With the TensorFlow Serving server container, the TensorFlow Serving server will run as a plain user that was added during the Docker build. For the example two, the server will run as the current user.

Specify the GPU to use by changing the CUDA_VISIBLE_DEVICES environment variable. The MODEL_BASE_PATH and MODEL_NAME environment variables define the path and the name of the model to be served by the TensorFlow Serving server.

The TensorFlow Serving server will show the startup messages when the server has been started and is ready to serve the model.

2019-06-10 19:55:11.299377: I tensorflow_serving/core/] Successfully loaded servable version {name: resnet_v1_50_fp32 version: 1}
2019-06-10 19:55:11.926276: I tensorflow_serving/model_servers/] Running gRPC ModelServer at ...

Use docker logs $USER-tf-serving-gpu to view the container logs.

Configuring the client container

A second Docker hub image is required for running the client code in the second example. From a second command line, run the commands to build the client application container:

cd $HOME/powerai/examples/tfs-tftrt-example
docker build --build-arg=CLIENT_USER=$USER -t tfs-tftrt-client client

Show the built Docker image with docker images tfs-tftrt-client. The TensorFlow container image is required for the client because the tf.keras APIs are also used in the client in the second example.

The TensorFlow Serving client runs in a container named $USER-client. Start the container with the image that was built:

docker run --interactive --detach --tty --rm --name $USER-client tfs-tftrt-client

As with the TensorFlow Serving server container, the TensorFlow Serving client commands will run as a plain user. For the example two, the client will also run as the current user.

Both the $USER-tf-serving-gpu and the $USER-client containers are now running and active.
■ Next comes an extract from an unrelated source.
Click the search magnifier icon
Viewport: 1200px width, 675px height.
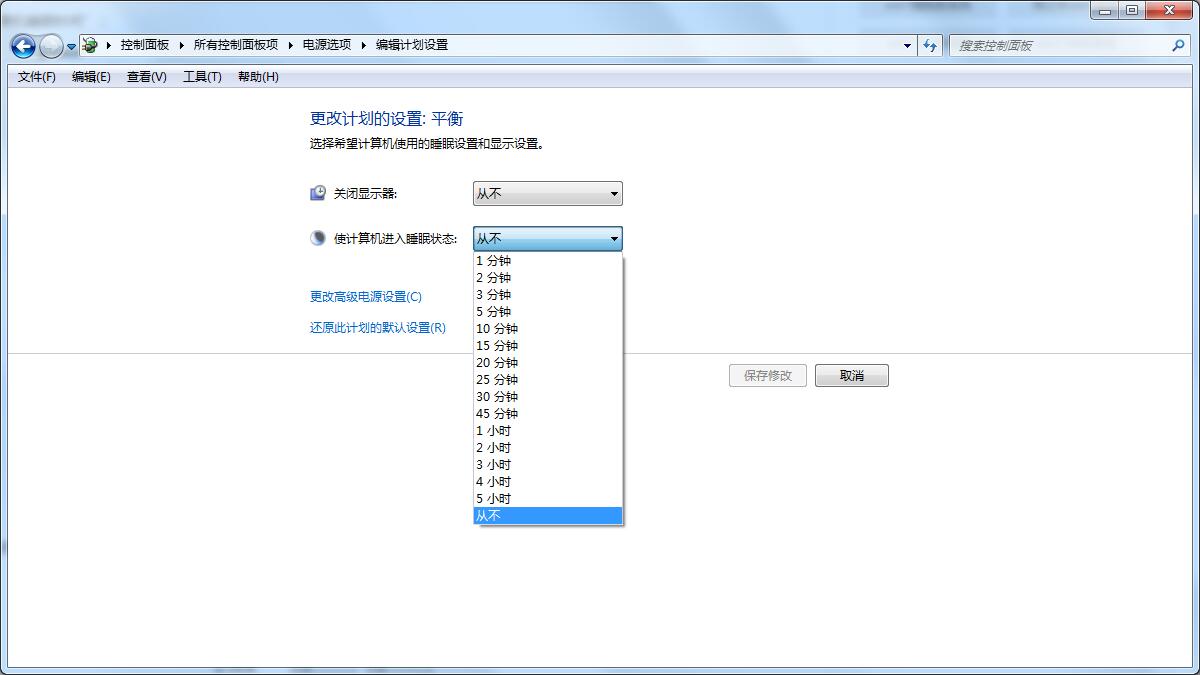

Use docker ps to check the running containers at any time.

Connecting the client container to the server container

The TensorFlow Serving server is running as a microservice in the $USER-tf-serving-gpu container. The docker network commands are used to connect the $USER-client to the $USER-tf-serving-gpu container running as a microservice. For example two, the $USER-tf-serving-network is added.
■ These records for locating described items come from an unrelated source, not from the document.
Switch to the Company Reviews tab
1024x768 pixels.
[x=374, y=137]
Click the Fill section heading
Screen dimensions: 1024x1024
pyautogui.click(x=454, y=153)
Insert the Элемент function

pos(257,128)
docker network create $USER-tf-serving-network
docker network connect $USER-tf-serving-network $USER-tf-serving-gpu --alias server
docker network connect $USER-tf-serving-network $USER-client --alias client

Use docker network inspect to review the Docker container network.

docker network inspect $USER-tf-serving-network

Running inference from the client container

For example two, the client commands are run from inside the $USER-client container. Use docker exec to get the /bin/bash command line in the client container:

docker exec -it --user $USER $USER-client /bin/bash # Run client commands interactively

Running a batch request from the client container

In example two, a batch request for predictions is sent from the $USER-client container to the TensorFlow-serving server running in the $USER-tf-serving-gpu container. Run the client request from the command line in the $USER-client container:

cd $HOME/example
python --data_dir testdata --max_test_images 20

The prediction results for the batch request were:

predictions:  [('n04285008', 'sports_car', 0.9523131847381592), ('n04037443', 'racer', 0.035011447966098785), ('n03100240', 'convertible', 0.010458654724061489)]
predictions:  [('n03594945', 'jeep', 0.2605750858783722), ('n03417042', 'garbage_truck', 0.19224104285240173), ('n03478589', 'half_track', 0.17961420118808746)]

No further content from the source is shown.